Computed source

Silktide is different from most website analysis tools in that it doesn’t just look at the downloaded source code for a page. Instead it sees the computed source, which is the HTML that page creates after running any scripts.

For developers familiar with Chrome, this is the difference between viewing a page’s source (right click, “View Page Source”):

and inspecting the current page (right click, “Inspect”):

The former is the source code as it was written. The latter is the HTML that the user sees, after all scripts have run.

This distinction is important as it allows Silktide to test web applications, and many web technologies that traditionally were invisible to bots. We can see and test the user experience just like a real person can, which means we can test things like mobile layout and identify JavaScript errors.
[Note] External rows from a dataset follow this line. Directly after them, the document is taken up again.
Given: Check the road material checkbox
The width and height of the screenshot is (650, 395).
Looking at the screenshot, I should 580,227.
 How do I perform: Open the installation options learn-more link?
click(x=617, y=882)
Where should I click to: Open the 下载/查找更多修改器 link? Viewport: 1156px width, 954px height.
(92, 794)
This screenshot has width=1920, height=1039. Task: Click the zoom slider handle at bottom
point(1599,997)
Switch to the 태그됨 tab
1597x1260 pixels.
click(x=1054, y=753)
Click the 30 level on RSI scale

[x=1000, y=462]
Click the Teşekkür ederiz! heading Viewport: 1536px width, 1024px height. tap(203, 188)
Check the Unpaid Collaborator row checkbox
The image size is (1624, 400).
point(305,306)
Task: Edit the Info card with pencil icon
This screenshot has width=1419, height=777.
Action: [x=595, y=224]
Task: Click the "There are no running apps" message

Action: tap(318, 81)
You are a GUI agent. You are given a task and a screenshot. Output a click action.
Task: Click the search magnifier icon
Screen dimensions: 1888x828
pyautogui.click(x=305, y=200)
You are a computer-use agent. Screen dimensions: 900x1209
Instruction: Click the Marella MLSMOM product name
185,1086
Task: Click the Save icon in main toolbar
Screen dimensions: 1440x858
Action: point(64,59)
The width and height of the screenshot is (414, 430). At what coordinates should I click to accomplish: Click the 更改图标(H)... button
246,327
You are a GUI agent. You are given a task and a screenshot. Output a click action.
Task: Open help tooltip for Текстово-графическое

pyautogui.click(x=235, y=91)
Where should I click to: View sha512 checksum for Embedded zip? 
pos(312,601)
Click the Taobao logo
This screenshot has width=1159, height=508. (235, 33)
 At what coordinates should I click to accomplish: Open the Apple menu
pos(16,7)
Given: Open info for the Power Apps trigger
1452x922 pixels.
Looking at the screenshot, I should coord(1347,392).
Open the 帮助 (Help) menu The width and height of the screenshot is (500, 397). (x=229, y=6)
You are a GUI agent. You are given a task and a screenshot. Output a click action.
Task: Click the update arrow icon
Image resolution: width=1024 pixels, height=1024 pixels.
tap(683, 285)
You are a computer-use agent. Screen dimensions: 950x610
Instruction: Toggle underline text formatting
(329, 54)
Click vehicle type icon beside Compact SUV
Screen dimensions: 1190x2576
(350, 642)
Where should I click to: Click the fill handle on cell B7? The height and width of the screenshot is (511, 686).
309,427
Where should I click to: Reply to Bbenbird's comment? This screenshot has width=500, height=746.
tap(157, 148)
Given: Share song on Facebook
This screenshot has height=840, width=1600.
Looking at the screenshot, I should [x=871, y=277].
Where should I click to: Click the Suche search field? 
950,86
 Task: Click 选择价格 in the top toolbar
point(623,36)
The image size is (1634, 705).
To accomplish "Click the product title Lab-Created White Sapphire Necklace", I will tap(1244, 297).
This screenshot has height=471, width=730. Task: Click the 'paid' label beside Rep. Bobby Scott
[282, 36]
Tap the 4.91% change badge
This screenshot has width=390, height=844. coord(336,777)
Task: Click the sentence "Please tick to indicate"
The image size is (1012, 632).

However as a result, some developers may be confused by why the source code they see in Silktide doesn’t match the source code that they wrote on their site. Imagine you had a HTML page like this:

[code language=”html”]
<html>
<body>
<h1></h1>
</body>

<script>document.querySelector(‘h1’).innerHTML="Hello world";</script>

</html>
[/code]

Silktide sees the computed HTML for this, which would look like:

[code language=”html”]
<html>
<body>
<h1>Hello world</h1>
</body>

<script>document.querySelector(‘h1’).innerHTML="Hello world";</script>

</html>
[/code]

Note how the script has been executed and the change to the H1 tag included.